Wednesday, September 15, 2010

Chewed Oak Leaves

When I first saw these leaves, I thought they had been hard hit by some herbivorous insects. Closer examination made me think the leaves may have been distorted by some infection or weather related phenomenon. The margins of the leaf appear to be healthy. Could the leaves have been eaten at an early developmental stage and then healed as they matured?

The leaves belong to a small oak on the edge of one of the prairie openings. Not all of the leaves are like those above, but I couldn’t find a single leaf on the tree that hadn’t been damaged in some way. Being on the edge of two different habitat types increases the range of insect species that might come into contact with and find edible, this little oak.

Some leaf clusters suffered just minor damage. This tree bears all of the indicators of being Quercus bushii, a hybrid between the Blackjack Oak, Quercus marilandica and the Black Oak, Quercus velutina. Perhaps, instead of hybrid vigor, this individual received enhanced taste as a result of the cross.

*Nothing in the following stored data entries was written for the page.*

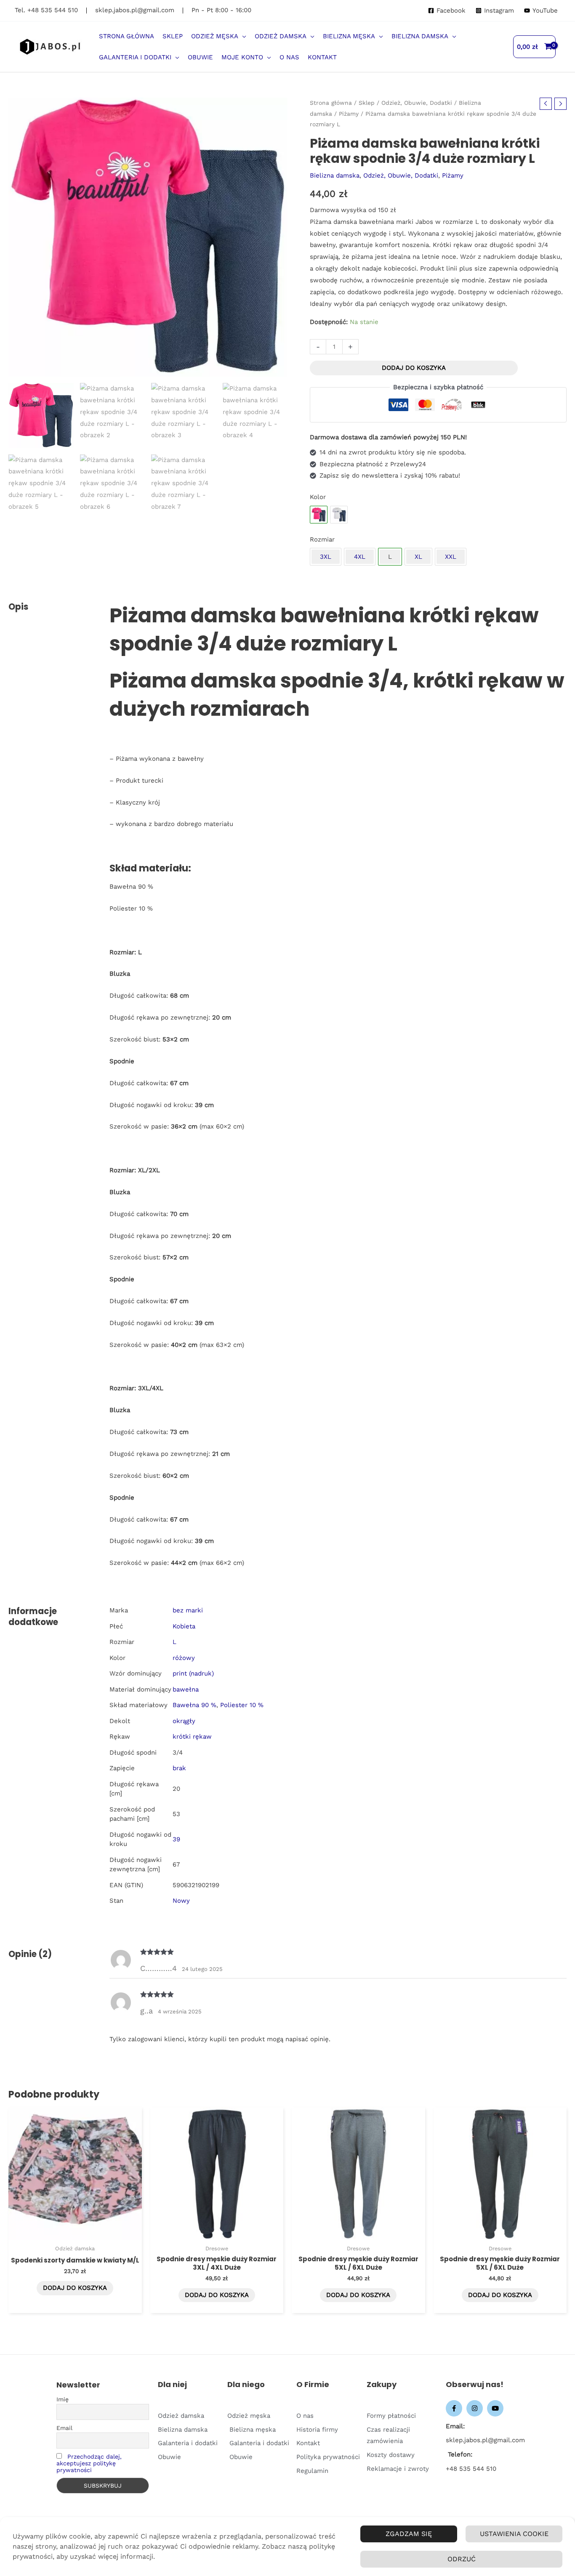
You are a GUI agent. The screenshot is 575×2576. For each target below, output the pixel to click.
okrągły (184, 1721)
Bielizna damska (334, 175)
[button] (242, 36)
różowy (184, 1658)
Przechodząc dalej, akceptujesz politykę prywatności (89, 2463)
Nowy (181, 1900)
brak (179, 1768)
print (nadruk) (193, 1673)
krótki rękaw (192, 1736)
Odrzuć (461, 2559)
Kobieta (184, 1626)
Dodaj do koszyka (414, 368)
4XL (359, 556)
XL (418, 556)
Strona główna (331, 102)
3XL (325, 556)
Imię (62, 2399)
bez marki (188, 1610)
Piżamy (349, 113)
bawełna (186, 1689)
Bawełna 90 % (194, 1705)
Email (64, 2428)
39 (176, 1839)
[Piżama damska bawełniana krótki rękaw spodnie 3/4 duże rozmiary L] (339, 514)
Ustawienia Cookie (514, 2534)
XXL (450, 556)
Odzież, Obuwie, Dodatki (416, 102)
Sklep (367, 102)
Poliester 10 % (242, 1705)
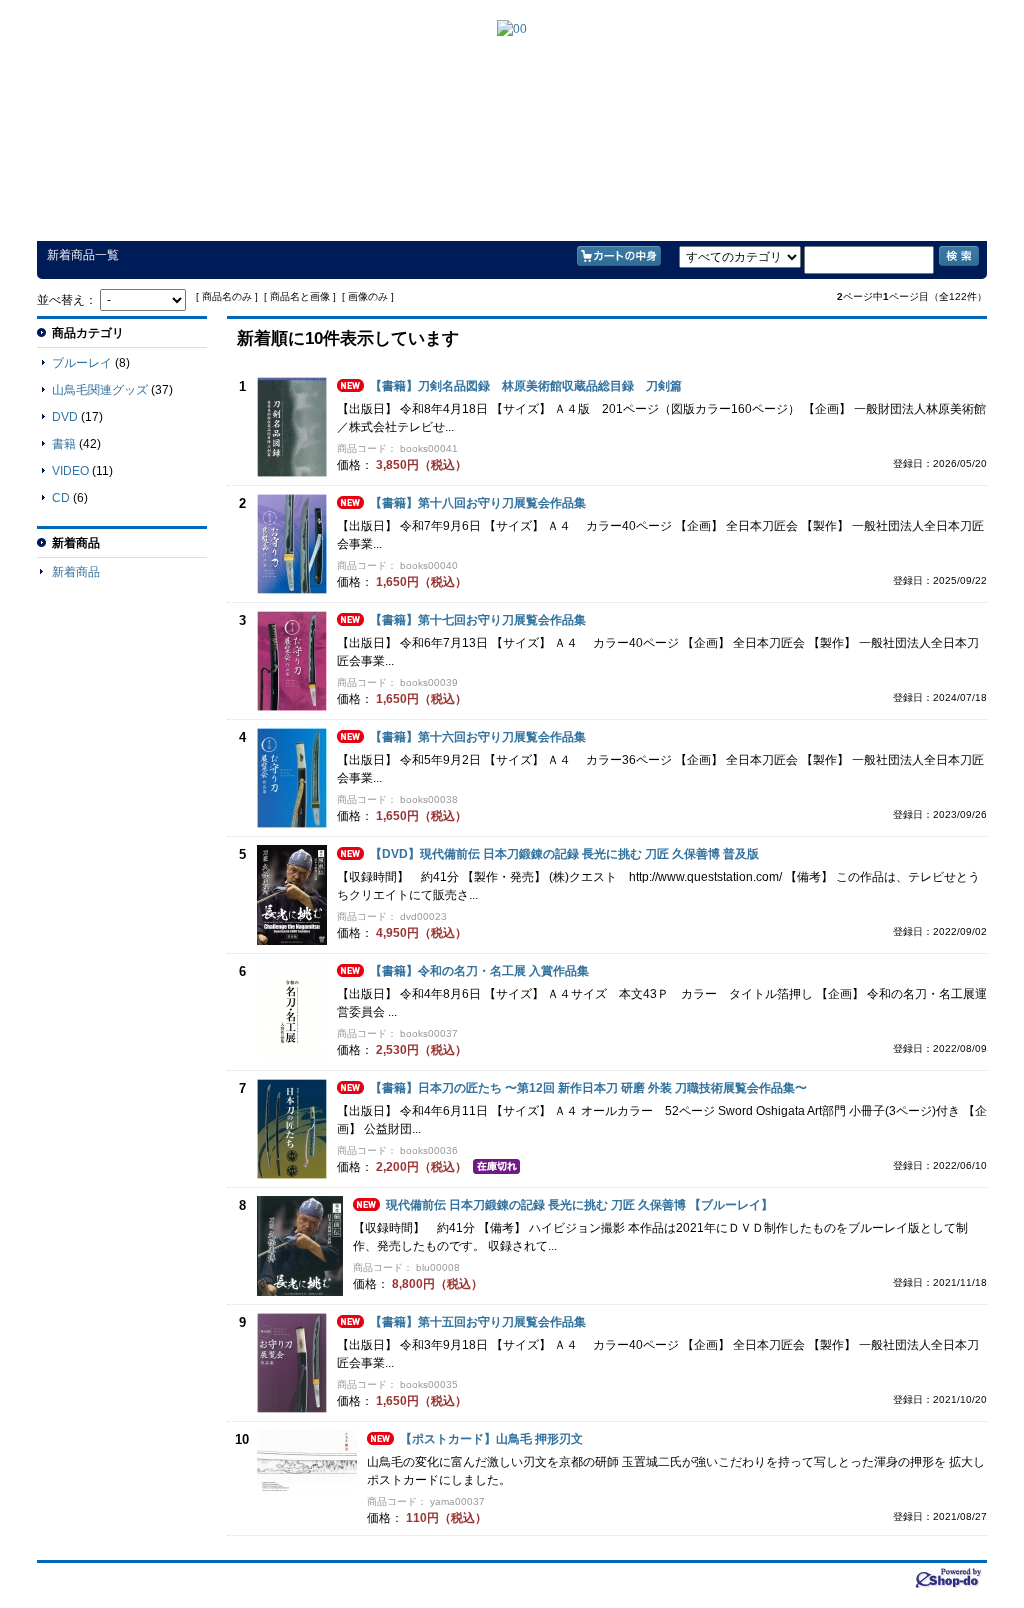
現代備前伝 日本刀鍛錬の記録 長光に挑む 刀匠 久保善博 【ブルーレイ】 (579, 1205)
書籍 (64, 444)
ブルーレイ (82, 363)
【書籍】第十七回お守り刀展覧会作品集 (478, 620)
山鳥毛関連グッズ (100, 390)
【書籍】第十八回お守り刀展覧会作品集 (478, 503)
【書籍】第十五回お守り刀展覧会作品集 (478, 1322)
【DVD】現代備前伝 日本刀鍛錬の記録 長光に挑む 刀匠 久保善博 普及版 (564, 854)
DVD (65, 417)
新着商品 (76, 572)
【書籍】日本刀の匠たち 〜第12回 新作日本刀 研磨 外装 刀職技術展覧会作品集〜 (588, 1088)
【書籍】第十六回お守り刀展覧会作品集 (478, 737)
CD (61, 498)
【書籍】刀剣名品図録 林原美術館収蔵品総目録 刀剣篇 (526, 386)
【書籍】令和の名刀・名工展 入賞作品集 (479, 971)
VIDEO (70, 471)
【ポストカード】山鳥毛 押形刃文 (491, 1439)
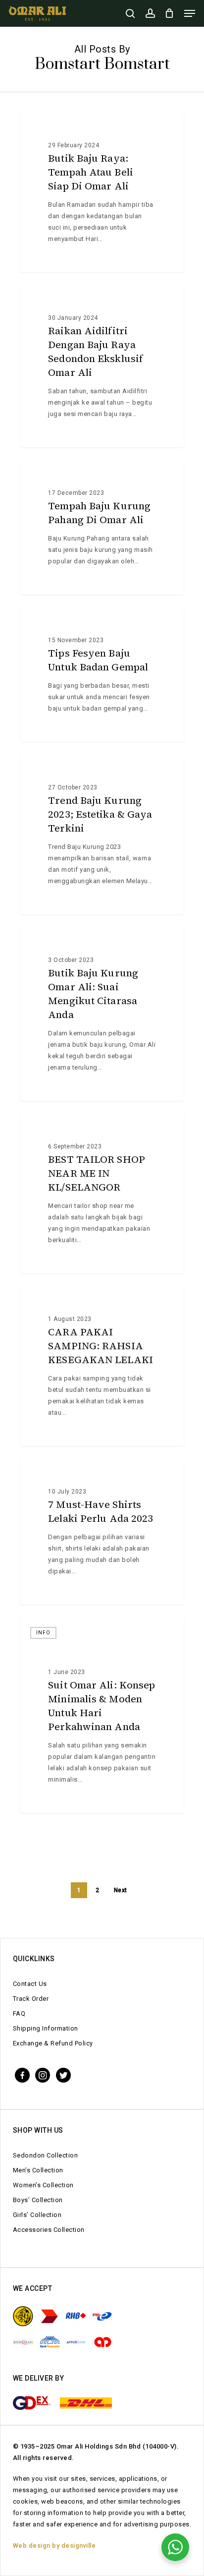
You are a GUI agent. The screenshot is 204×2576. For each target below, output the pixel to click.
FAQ (19, 2013)
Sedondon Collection (45, 2155)
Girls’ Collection (37, 2214)
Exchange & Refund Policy (53, 2043)
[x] (63, 2074)
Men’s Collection (38, 2170)
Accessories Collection (49, 2229)
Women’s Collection (43, 2185)
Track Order (31, 1998)
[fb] (22, 2074)
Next (120, 1890)
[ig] (42, 2074)
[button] (189, 13)
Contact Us (30, 1983)
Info (43, 127)
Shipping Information (45, 2028)
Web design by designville (54, 2545)
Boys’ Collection (38, 2200)
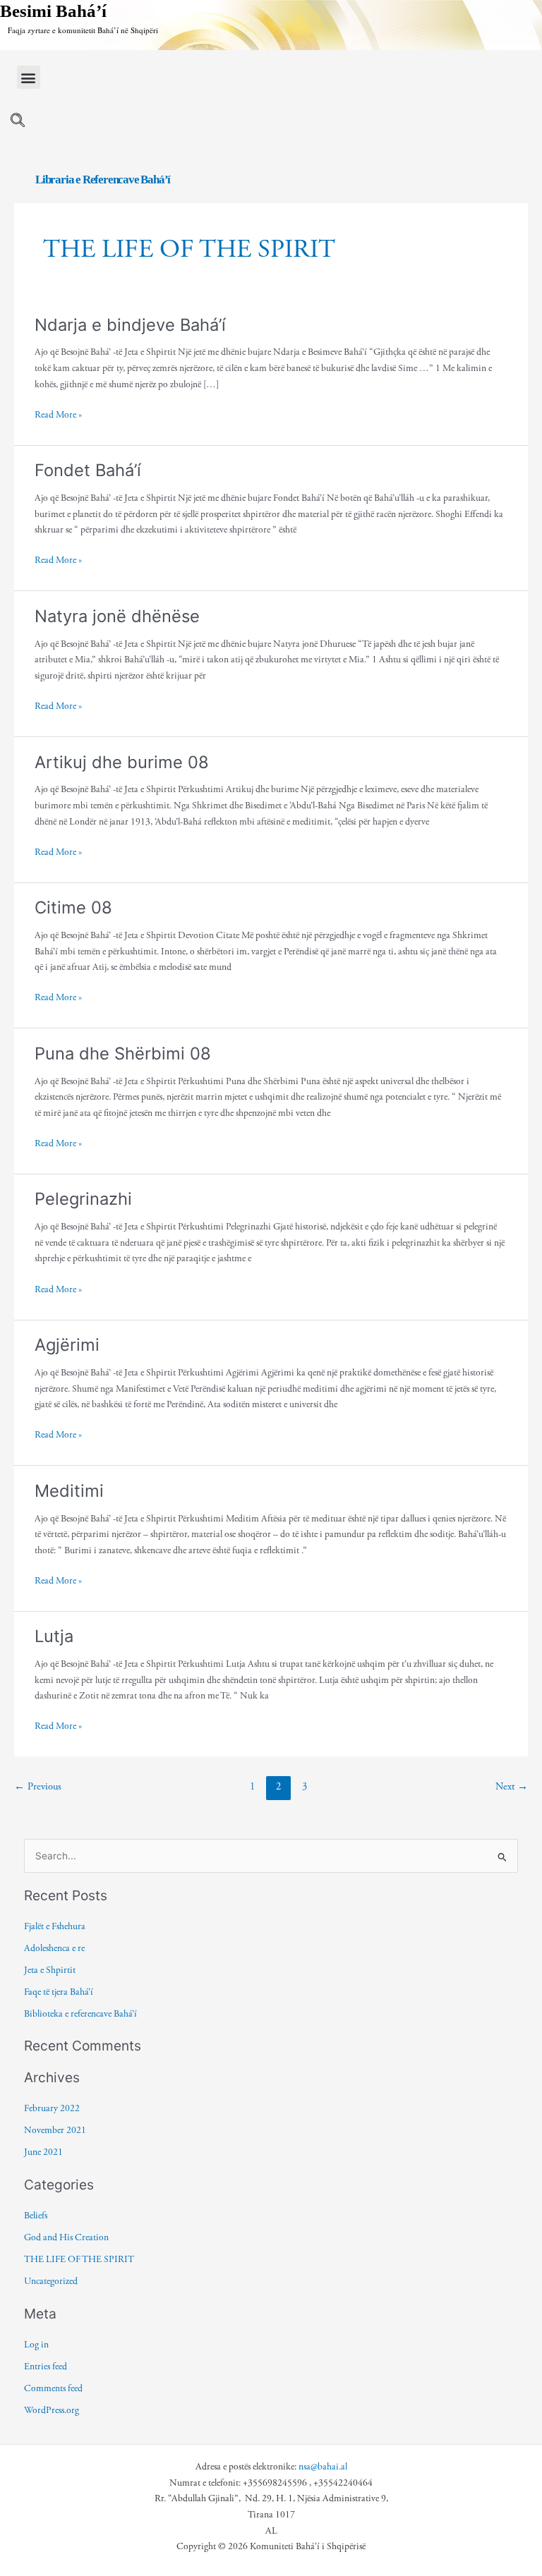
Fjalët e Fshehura (54, 1926)
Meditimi (69, 1491)
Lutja (54, 1636)
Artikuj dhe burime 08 (122, 762)
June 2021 (43, 2152)
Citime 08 (73, 907)
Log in (36, 2344)
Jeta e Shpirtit (50, 1970)
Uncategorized (51, 2281)
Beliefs (35, 2215)
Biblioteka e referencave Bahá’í (80, 2013)
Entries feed (45, 2366)
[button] (28, 77)
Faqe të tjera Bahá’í (58, 1992)
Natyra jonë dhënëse (117, 616)
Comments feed (53, 2388)
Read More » (58, 414)
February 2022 (52, 2108)
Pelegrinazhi (83, 1199)
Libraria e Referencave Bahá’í (102, 179)
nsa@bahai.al (323, 2466)
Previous (37, 1786)
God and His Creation (66, 2237)
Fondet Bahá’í (88, 470)
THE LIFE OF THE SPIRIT (79, 2259)
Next (511, 1786)
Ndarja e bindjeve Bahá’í (130, 325)
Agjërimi (67, 1345)
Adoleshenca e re (54, 1948)
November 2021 (55, 2130)
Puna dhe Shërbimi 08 (123, 1053)
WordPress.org (51, 2410)
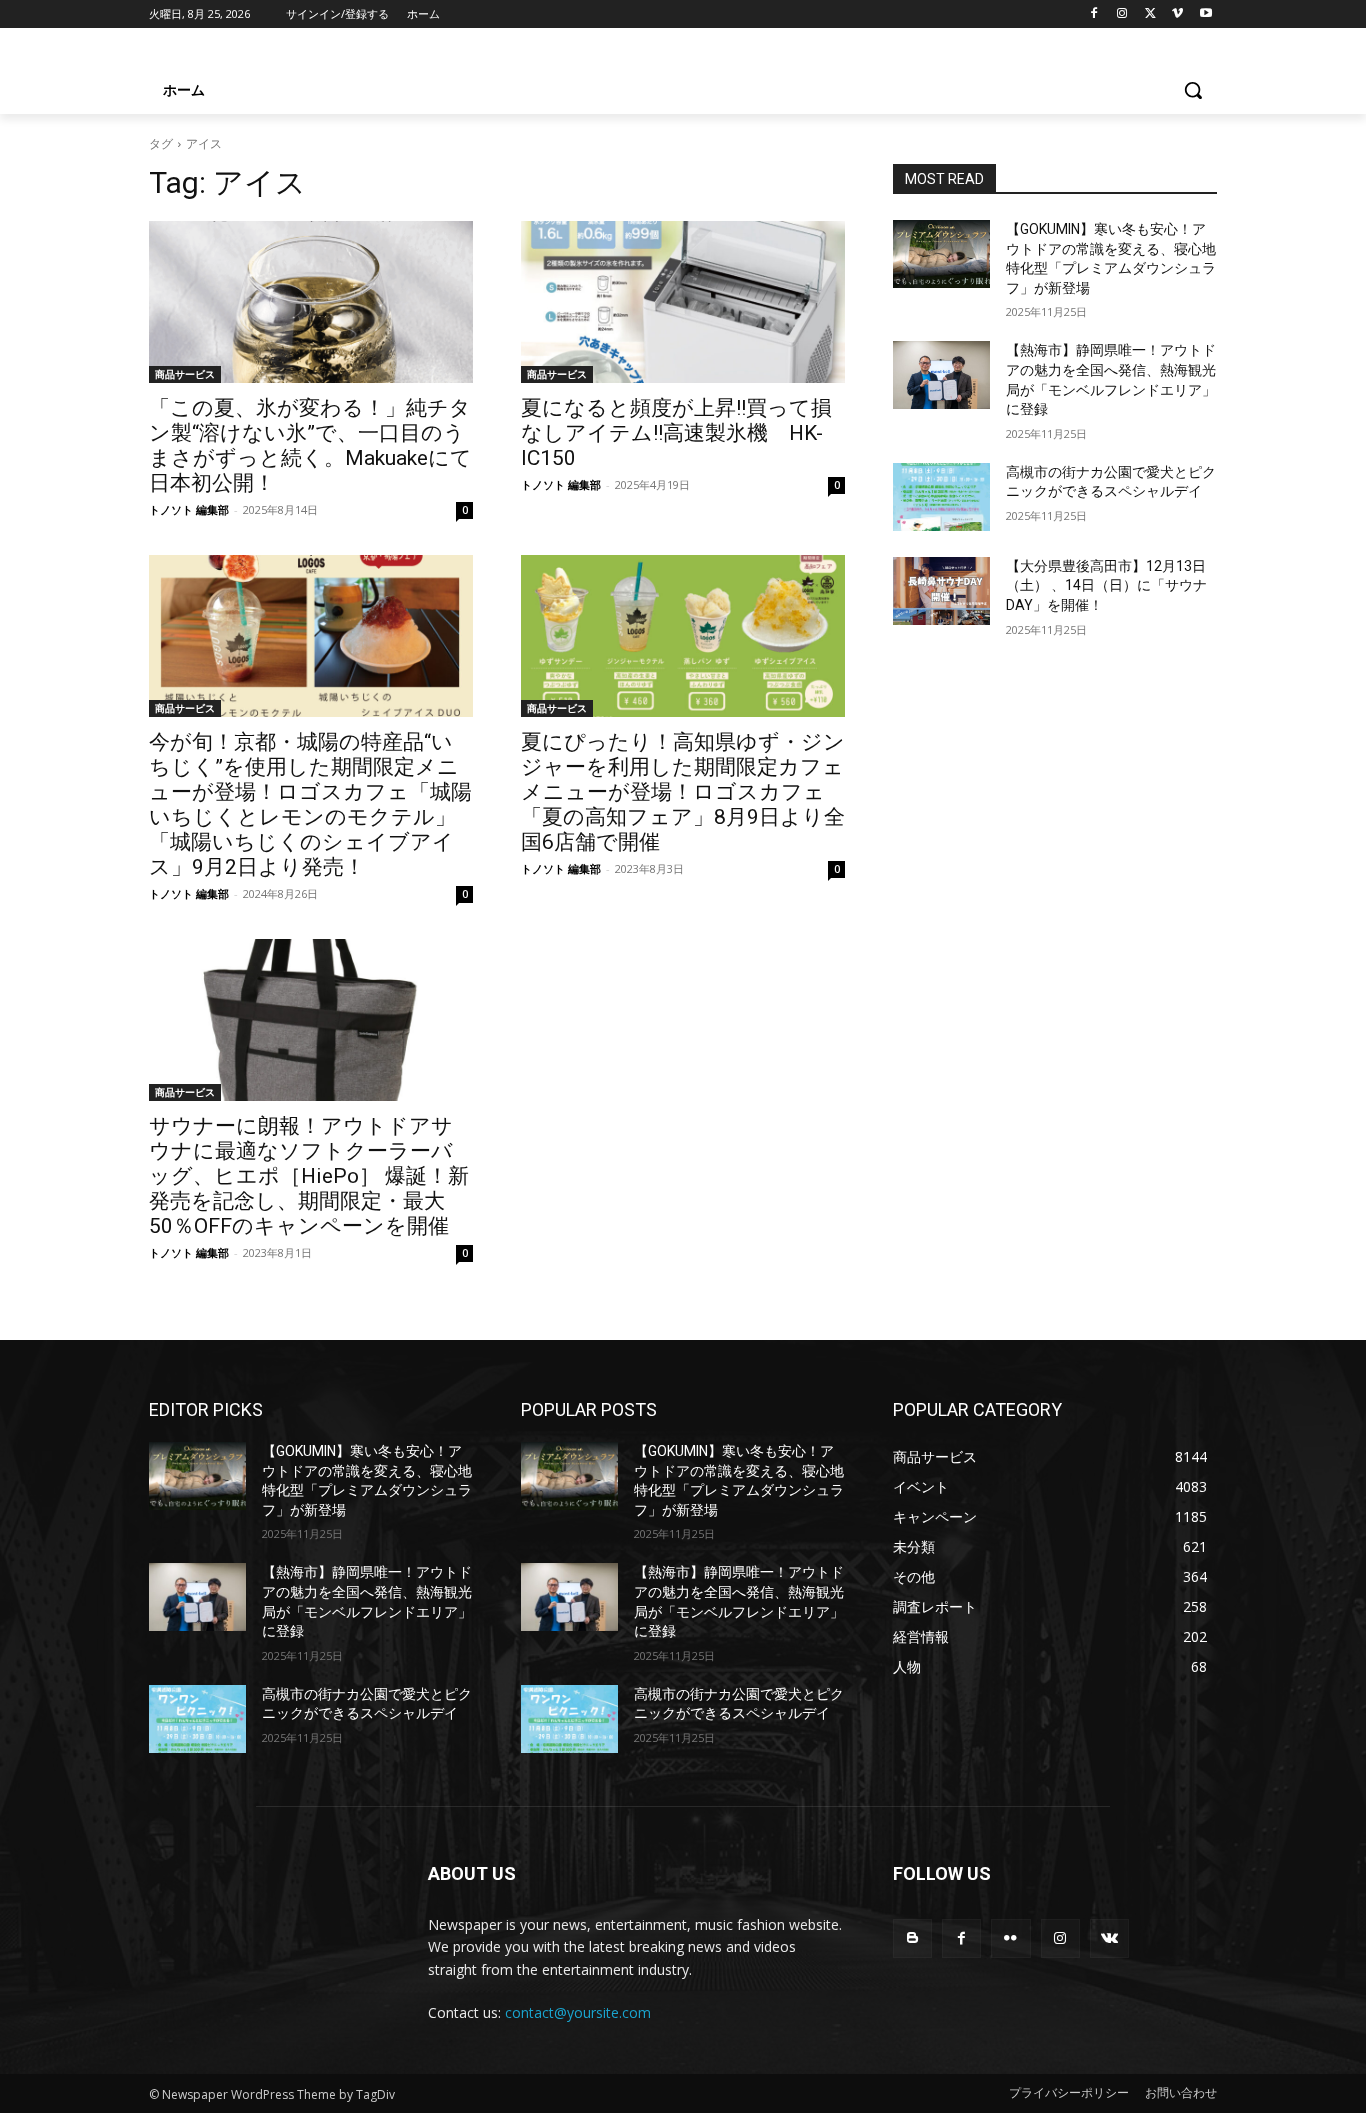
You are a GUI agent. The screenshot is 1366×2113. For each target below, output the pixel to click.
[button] (1193, 90)
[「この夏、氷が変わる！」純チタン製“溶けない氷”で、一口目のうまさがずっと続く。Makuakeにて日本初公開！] (311, 302)
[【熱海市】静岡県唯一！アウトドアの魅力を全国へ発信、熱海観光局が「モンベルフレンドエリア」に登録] (941, 375)
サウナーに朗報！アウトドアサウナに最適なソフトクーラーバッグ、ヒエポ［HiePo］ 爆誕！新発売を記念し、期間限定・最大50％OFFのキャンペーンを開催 (309, 1176)
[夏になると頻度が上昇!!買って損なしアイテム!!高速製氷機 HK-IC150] (683, 302)
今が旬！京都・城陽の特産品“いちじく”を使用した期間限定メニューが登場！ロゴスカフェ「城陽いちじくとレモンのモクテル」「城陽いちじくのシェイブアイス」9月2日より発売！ (310, 804)
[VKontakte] (1109, 1938)
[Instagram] (1122, 14)
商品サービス (185, 374)
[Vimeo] (1177, 14)
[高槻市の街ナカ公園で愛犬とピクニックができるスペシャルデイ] (941, 497)
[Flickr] (1010, 1938)
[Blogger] (912, 1938)
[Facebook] (1094, 14)
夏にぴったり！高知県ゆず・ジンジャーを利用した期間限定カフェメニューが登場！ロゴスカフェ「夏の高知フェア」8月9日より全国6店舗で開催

The feeding pattern on this leaf makes me more certain that the damage to the first leaf was indeed feeding damage. Until a better theory comes along, I’m going to say that the feeding was done on young leaves and the leaves partially healed as they grew.

I wish I could have seen this tree early in the year, but it’s impossible for me to get around and see everything in all seasons. I’ve noticed that the majority of things I notice while I’m walking are within ten feet of me. I’ve walked through this particular prairie opening many times this year, but if I was more than ten feet from the tree, I probably wouldn’t have noticed anything peculiar about the leaf shape. This is another one of those things that I’ll put on my list to watch out for next year. Maybe I’ll find the answer then.


  1. Hi Steve ..It does appear to be damage from insects but early on enough so it has been able to repair itself but caused a stunting of the leafs !!
    There again who am I to know!! : }
    I know this spring that late season freeze damaged
    the large oak trees here!! The new leaves where just unfurling when they froze and those turned brown and sure looked funny until more where sent forth!!
    Steve I know you must be busy, but I would like your take on my last post about the pond!!

  2. grammie g - Freeze damage could produce the same effect. If other trees had shown the same thing, I might have gone with frost as my first choice of cause.